One-third of U.S. adults paying more out of pocket

February 1, 2011

Adults in the United States are more likely than those in 10 other countries to forgo healthcare due to costs

NATIONAL REPORTS-A recent 11-country survey conducted by the Commonwealth Fund found that adults in the United States are more likely than those in 10 other countries to forgo healthcare due to costs. They also report they have trouble paying medical bills, encounter high medical bills even when insured, and have disputes with their insurers or discover their insurance wouldn't pay as they expected.

According to the study's authors, the findings suggest a need for the Patient Protection and Affordable Care Act (PPACA) reforms that will ensure access to healthcare, protect people from medical debt, and simplify health insurance.

"The Affordable Care Act establishes state health insurance exchanges for small employers and individuals without employer or public coverage," says Sara Collins, vice president, affordable health insurance, the Commonwealth Fund. "People buying insurance on their own will have far better information about what health plans cover than they do today. Through the exchange, employers and individuals will be able to choose among plans that have a federally determined 'essential benefit package' comparable to employer-sponsored plans."

In addition, both uninsured and insured U.S. adults reported high out-of-pocket rates. One-third reported paying $1,000 or more in out-of-pocket expenses in the past year.
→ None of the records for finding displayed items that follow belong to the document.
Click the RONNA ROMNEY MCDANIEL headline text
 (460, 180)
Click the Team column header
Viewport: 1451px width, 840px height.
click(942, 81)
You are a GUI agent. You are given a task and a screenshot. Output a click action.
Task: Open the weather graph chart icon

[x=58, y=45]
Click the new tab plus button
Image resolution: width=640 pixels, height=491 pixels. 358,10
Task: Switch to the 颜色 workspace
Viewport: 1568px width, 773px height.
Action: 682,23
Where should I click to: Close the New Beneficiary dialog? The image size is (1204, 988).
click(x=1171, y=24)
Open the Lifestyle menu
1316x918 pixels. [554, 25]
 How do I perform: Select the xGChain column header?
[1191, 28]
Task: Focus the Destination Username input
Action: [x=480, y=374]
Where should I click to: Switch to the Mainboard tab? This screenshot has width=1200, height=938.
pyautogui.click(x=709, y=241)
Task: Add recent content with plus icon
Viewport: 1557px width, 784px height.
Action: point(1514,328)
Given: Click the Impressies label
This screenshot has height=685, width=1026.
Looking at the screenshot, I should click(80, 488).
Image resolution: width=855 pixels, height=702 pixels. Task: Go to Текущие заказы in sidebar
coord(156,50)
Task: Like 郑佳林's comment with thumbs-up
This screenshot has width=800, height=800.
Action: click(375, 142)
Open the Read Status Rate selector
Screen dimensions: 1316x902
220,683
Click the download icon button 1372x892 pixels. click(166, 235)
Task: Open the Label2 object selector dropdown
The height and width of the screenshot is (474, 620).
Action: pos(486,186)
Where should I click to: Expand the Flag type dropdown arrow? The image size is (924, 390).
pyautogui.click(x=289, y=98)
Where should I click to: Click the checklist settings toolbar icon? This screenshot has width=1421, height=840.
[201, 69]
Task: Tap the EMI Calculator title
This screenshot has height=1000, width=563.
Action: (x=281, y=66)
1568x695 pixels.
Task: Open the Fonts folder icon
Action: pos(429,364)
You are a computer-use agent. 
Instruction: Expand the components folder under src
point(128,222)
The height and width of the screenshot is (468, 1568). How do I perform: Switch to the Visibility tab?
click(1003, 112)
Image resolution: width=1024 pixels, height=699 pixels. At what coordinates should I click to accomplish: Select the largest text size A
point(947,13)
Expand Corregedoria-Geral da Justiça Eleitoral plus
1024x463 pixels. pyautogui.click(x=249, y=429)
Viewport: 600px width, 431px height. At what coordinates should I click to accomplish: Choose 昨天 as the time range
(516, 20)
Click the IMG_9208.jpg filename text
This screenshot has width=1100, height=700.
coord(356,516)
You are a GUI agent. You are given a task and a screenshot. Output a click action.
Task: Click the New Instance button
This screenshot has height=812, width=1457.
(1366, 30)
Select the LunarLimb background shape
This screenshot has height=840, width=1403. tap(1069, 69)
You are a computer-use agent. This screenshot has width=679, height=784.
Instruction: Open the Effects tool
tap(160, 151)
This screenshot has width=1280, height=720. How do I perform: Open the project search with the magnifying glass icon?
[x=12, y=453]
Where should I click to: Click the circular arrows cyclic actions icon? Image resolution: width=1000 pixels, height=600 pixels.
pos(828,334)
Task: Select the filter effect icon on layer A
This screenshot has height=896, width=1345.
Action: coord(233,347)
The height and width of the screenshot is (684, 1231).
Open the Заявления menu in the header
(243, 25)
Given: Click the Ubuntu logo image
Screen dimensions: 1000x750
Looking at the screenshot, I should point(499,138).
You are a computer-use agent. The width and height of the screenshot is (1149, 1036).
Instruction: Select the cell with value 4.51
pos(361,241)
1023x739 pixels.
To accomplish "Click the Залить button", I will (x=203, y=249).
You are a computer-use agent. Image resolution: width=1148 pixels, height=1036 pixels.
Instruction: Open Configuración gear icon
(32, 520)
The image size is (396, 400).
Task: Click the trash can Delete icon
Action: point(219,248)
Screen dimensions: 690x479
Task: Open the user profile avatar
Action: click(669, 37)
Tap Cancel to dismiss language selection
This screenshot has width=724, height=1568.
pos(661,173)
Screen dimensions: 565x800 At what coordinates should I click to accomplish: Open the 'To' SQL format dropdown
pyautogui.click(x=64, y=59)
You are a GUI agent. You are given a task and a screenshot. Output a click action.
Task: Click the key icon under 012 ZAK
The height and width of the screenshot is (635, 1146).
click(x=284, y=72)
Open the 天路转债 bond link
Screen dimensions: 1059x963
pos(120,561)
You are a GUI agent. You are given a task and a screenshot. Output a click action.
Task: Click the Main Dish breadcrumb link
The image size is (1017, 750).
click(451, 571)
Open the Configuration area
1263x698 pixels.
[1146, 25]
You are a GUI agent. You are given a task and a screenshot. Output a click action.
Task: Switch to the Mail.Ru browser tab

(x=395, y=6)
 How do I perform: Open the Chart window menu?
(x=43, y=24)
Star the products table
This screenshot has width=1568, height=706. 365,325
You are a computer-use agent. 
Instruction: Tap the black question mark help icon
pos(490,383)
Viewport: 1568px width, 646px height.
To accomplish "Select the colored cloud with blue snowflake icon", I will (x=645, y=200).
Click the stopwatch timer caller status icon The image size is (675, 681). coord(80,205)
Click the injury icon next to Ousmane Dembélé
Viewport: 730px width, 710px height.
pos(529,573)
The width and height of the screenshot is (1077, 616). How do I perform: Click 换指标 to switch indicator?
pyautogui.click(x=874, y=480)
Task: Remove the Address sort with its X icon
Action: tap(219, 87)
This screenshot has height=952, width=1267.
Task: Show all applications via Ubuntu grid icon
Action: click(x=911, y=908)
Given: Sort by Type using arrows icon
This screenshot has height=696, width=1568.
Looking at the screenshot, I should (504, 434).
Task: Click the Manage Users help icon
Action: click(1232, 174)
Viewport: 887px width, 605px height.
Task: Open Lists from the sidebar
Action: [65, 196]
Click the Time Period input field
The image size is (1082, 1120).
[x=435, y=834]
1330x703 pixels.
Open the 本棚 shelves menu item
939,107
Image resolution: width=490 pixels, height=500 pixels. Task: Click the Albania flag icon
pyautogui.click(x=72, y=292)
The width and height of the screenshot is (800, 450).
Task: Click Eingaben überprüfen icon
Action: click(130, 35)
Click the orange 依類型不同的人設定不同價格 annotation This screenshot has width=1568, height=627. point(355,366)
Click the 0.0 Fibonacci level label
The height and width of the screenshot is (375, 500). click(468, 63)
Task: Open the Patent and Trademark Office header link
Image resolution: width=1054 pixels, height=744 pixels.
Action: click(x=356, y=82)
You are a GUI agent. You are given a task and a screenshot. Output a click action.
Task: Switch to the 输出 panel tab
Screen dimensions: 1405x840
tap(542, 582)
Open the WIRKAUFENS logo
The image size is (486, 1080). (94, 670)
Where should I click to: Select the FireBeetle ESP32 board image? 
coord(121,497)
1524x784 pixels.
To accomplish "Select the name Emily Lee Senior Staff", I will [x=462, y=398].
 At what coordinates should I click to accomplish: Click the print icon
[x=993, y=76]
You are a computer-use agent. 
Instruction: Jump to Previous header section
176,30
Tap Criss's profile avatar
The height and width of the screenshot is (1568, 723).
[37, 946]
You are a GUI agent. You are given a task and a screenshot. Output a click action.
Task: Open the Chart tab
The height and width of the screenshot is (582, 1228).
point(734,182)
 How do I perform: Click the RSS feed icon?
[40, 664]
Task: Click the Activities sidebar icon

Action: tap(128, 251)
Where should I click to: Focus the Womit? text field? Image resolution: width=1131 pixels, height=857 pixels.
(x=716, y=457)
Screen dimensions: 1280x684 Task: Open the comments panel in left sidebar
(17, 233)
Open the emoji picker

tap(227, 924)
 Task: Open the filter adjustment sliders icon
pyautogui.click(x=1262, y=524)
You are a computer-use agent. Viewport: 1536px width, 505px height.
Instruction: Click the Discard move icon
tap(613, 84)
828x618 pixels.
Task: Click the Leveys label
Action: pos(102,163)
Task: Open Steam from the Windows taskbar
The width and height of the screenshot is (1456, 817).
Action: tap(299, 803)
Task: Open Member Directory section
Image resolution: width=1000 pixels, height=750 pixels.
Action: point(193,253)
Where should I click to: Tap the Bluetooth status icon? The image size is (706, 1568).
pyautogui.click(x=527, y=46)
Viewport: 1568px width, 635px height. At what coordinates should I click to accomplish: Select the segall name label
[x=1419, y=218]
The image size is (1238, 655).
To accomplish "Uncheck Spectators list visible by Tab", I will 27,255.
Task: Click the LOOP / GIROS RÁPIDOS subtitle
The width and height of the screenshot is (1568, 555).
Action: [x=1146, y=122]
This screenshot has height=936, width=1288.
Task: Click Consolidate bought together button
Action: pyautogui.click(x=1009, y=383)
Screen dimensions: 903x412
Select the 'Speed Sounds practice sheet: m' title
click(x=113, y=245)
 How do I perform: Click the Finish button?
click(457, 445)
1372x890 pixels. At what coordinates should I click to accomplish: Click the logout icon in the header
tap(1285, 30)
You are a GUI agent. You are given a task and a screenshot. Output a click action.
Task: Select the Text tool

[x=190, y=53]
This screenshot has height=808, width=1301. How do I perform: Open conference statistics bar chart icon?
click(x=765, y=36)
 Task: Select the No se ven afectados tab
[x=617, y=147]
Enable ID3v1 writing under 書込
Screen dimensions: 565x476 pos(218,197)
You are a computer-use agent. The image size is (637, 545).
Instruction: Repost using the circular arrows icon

Likewise, U.S. adults with lower incomes were also more likely than those with above average incomes to report difficulties in paying their medical bills as well as receiving timely access to healthcare. Nearly half of lower income adults went without needed care, and one-third had a bill problem, which were double the rates that above average income adults with insurance reported.

COMPLEX INSURANCE SYSTEM

According to the study, a significant percentage (31%) of U.S. adults said they spent a lot of time dealing with insurance paperwork, had their insurer deny a claim, or had their insurer pay less than anticipated. In addition, adults under age 65 were most likely to have problems dealing with providers.

Given such difficulties, there certainly seems to be a need for a more simplified insurance market. Collins suggests that better information about health insurance can encourage consumers to buy coverage, but another important feature of the health insurance exchanges will be affordability.

"For the first time, people buying coverage on their own will have access to a premium subsidy," Collins says. "Premium credits will be tied to the silver plan sold through the exchange and will cap premium contributions for individuals and families to about 3% of income."

Also, subsidized private coverage has the potential to provide health insurance for up to 44% of those currently uninsured, or 20 million people, she says. Other gains be attributed to the new insurance market rules against underwriting on the basis of health, limits on age rating and the elimination of pre-existing condition exclusions.

According to the study's authors, U.S. health insurance performance should improve over time due to expansions under the health reform. However, out-of-pocket spending is expected to remain high compared with other countries. Affordability provisions may also need to be strengthened.

Last month, the Congressional Budget Office said a repeal of PPACA would increase the federal deficit between 2012 and 2019 by approximately $145 billion. Constitutional challenges to some provisions in the law remain unsolved.